Use: In combination with other antiretroviral agents, for the treatment of HIV-1 infection

What happens if I miss a dose?

Take the medicine as soon as you can, but skip the missed dose if it is almost time for your next dose. Do not take two doses at one time.

Get your prescription refilled before you run out of medicine completely.

What happens if I overdose?

Seek emergency medical attention or call the Poison Help line at 1-800-222-1222. An overdose of Norvir oral liquid could be fatal to a child.

What should I avoid while taking Norvir?

Drinking alcohol or taking disulfiram (Antabuse) while taking Norvir capsules or liquid may cause unpleasant side effects.

Using Norvir will not prevent your disease from spreading. Do not have unprotected sex or share razors or toothbrushes. Ask your doctor how to prevent HIV transmission during sex. Sharing drug or medicine needles is never safe.

Norvir side effects

Get emergency medical help if you have signs of an allergic reaction to Norvir (hives, skin sores, difficult breathing, fast or pounding heartbeats, sweating, mouth sores, swelling in your face or throat) or a severe skin reaction (fever, sore throat, burning eyes, skin pain, red or purple skin rash with blistering and peeling).

Call your doctor at once if you have:

  • irregular heartbeats, or a light-headed feeling (like you might pass out);

  • easy bruising, unusual bleeding (nose, mouth, vagina, or rectum), purple or red pinpoint spots under your skin;

  • signs of a kidney stone - pain in your side or lower back, blood in your urine, painful or difficult urination;

  • high blood sugar - increased thirst, increased urination, hunger, dry mouth, fruity breath odor; or

  • signs of liver or pancreas problems - loss of appetite, upper stomach pain (that may spread to your back), nausea, vomiting, dark urine, jaundice (yellowing of the skin or eyes).

Norvir affects your immune system, which may cause certain side effects (even weeks or months after you've taken this medicine). Tell your doctor if you have:

  • signs of a new infection - fever, night sweats, swollen glands, cold sores, cough, wheezing, diarrhea, weight loss;

  • trouble speaking or swallowing, problems with balance or eye movement, weakness or prickly feeling; or

  • swelling in your neck or throat (enlarged thyroid), menstrual changes, impotence.

Common Norvir side effects may include:

  • nausea, vomiting, stomach pain, diarrhea;

  • numbness or tingling in your hands or feet or around your mouth;

  • feeling weak or tired;

  • rash; or

  • changes in the shape or location of body fat (especially in your arms, legs, face, neck, breasts, and waist).

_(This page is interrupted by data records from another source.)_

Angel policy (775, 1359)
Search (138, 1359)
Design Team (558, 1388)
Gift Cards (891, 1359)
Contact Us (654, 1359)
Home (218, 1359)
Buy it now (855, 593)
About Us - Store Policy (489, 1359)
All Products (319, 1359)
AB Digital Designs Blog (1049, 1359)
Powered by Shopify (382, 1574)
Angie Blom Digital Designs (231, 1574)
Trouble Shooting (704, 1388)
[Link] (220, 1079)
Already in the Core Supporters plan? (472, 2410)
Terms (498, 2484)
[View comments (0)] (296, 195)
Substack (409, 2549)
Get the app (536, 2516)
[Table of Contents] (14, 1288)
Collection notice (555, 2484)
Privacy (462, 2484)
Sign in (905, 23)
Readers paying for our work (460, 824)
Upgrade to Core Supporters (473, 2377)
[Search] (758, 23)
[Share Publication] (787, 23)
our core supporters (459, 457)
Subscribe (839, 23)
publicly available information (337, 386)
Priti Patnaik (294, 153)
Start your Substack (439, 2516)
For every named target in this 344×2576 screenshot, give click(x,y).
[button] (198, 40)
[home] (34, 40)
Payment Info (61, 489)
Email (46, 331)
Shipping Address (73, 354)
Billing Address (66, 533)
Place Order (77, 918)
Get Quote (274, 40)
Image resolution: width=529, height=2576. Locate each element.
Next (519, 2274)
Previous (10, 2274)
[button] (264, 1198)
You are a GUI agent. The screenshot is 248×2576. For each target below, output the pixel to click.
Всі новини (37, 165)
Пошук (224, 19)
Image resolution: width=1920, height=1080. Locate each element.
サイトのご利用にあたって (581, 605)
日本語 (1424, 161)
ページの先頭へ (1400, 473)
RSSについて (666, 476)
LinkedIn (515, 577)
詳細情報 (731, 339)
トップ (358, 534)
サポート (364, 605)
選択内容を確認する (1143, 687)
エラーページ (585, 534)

This is not a complete list of side effects and others may occur. Call your doctor for medical advice about side effects. You may report side effects to FDA at 1-800-FDA-1088.

What other drugs will affect Norvir?

Sometimes it is not safe to use certain medications at the same time. Some drugs can affect your blood levels of other drugs you take, which may increase side effects or make the medications less effective.

Many drugs can interact with ritonavir, and some drugs should not be used at the same time. Tell your doctor about all other medicines you use. This includes prescription and over-the-counter medicines, vitamins, and herbal products. Not all possible interactions are listed here.

Further information

Remember, keep this and all other medicines out of the reach of children, never share your medicines with others, and use Norvir only for the indication prescribed.

Always consult your healthcare provider to ensure the information displayed on this page applies to your personal circumstances.